Gluten Free Thai Peanut Sauce over Chicken with Cauliflower “Mashed Potatoes”

Serves 2 

Ingredients: 

Cauliflower Mashed Potatoes:

  • 1 Head of Cauliflower
  • 2 Cups Vegetable Broth
  • 1 Tablespoon Fresh Thyme
  • 3 Garlic Cloves
  • 1 Teaspoon Oil

 

Baked Broccoli:

  • 1 to 2 Heads of Broccoli
  • 1 Teaspoon Garlic Powder
  • 1 Teaspoon Onion Powder
  • Salt and Pepper to Taste

 

BBQed Chicken:

  • 2 Medium Chicken Breast

 

Thai Peanut Sauce:

  • 1 Cup Raw Peanut Butter (no sugar added)
  • 3 Tablespoons Coconut Amino Acid
  • 2 Tablespoons Rice Vinegar
  • 1 Teaspoon Fresh Minced Ginger
  • 1 Garlic Clove
  • 2 Fresh Thai Peppers

 

 

  1.  Preheat oven to 375F
  2. In a steamer over medium heat add 2 cups broth.
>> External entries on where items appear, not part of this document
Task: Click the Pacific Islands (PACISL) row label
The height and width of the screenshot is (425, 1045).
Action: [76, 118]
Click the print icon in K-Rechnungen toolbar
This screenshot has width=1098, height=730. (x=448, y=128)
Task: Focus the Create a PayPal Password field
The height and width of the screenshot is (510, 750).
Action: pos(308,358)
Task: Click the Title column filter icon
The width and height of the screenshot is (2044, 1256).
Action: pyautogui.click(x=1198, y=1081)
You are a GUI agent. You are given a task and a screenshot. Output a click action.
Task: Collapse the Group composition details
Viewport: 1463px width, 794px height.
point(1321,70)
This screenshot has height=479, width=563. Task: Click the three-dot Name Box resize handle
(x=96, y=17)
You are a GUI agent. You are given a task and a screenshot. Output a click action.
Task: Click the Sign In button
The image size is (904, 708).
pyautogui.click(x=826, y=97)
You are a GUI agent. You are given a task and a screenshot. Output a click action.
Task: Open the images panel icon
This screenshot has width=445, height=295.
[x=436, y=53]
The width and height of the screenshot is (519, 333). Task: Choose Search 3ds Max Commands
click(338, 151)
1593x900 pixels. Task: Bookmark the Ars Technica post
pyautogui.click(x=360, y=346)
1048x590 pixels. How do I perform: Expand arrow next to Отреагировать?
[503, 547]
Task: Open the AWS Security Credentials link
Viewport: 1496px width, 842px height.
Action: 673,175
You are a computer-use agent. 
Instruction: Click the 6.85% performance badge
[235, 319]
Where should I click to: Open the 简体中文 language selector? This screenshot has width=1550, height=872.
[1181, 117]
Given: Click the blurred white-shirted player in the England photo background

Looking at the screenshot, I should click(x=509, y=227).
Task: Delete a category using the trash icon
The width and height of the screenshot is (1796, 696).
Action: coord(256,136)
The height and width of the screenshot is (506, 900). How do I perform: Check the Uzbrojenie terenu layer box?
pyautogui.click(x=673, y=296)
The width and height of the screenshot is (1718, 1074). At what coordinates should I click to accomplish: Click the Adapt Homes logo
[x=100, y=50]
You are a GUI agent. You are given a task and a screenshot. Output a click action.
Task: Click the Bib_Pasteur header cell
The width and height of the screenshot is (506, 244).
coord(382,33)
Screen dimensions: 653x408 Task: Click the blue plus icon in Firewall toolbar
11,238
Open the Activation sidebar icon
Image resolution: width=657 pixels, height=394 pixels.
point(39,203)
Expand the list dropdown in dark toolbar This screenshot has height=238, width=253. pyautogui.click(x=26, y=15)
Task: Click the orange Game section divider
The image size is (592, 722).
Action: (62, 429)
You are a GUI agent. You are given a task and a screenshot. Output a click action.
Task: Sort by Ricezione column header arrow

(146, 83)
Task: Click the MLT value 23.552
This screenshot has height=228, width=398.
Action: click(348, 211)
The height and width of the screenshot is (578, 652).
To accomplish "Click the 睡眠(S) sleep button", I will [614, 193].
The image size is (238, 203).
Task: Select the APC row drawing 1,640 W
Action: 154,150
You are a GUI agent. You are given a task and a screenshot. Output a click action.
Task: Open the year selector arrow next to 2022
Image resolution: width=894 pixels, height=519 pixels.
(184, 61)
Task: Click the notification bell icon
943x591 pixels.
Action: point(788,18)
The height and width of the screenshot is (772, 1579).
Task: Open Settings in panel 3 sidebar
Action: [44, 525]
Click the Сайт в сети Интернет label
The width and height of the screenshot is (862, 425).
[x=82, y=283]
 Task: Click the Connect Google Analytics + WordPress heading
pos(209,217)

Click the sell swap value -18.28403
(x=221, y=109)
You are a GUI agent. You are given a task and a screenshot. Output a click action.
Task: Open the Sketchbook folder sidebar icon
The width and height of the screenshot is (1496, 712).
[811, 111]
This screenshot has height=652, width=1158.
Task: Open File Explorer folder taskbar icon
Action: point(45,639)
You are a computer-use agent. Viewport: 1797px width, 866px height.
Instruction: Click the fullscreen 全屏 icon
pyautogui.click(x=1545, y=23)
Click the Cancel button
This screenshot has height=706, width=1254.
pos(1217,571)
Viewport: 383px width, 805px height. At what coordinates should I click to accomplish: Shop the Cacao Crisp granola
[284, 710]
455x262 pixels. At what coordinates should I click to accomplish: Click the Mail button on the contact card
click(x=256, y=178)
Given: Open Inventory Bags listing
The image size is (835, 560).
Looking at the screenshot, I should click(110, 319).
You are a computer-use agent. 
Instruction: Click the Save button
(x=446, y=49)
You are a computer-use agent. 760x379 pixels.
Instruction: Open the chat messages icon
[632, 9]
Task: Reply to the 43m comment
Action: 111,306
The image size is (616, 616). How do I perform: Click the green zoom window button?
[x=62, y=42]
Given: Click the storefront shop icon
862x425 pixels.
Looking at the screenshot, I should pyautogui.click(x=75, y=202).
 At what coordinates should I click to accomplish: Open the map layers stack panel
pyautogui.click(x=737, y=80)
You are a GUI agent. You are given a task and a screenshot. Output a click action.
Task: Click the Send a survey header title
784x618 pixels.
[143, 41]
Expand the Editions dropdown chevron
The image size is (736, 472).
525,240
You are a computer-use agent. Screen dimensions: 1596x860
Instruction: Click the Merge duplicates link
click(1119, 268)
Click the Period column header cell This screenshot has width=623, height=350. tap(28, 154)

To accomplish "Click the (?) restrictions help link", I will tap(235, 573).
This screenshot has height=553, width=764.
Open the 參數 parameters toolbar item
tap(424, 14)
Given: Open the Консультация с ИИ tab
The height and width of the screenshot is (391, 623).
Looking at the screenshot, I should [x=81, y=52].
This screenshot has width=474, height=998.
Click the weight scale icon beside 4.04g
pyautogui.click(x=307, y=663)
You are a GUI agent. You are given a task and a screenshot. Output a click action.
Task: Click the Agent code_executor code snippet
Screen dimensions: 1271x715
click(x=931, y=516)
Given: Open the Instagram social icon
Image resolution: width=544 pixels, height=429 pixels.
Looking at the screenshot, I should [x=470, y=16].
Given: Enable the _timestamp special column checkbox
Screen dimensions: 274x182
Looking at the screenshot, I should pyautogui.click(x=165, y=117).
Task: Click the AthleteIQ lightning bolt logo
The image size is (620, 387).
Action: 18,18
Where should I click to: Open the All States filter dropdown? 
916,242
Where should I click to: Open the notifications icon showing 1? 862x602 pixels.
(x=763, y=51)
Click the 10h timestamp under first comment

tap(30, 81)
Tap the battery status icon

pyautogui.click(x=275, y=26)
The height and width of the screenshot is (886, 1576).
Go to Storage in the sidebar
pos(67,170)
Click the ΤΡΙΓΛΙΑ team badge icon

Chop cauliflower into smaller 3 inch portions. Let steam for 10 to 15 minutes (save broth).
  3. Chop 3 cloves of garlic and saute for 2 to 3 minutes with a drizzle of oil.
  4. Add cauliflower to a blender with 1/4 cup of vegetable broth from steaming the cauliflower, sauted garlic, fresh thyme and salt and pepper to taste. Set aside.
  5. Chop broccoli up to make small trees, add 1/4 cup vegetable broth, garlic powder, onion powder, and salt and pepper to taste. Bake for 25 to 30 minutes on a cookie sheet with lips..
  6. In a small bowl add all of the thai peanut sauce ingredients together and mix well. Add a teaspoon of water in at a time until it becomes  nice and creamy.
  7. Over medium heat on a bbq, bbq the chicken breast flipping every 10 minutes. BBQ for 20 to 25 minutes until chicken is cooked all the way through.
  8. Add cauliflower mashed potatoes, broccoli, and chicken to the plate; add peanut sauce on top of chicken and enjoy!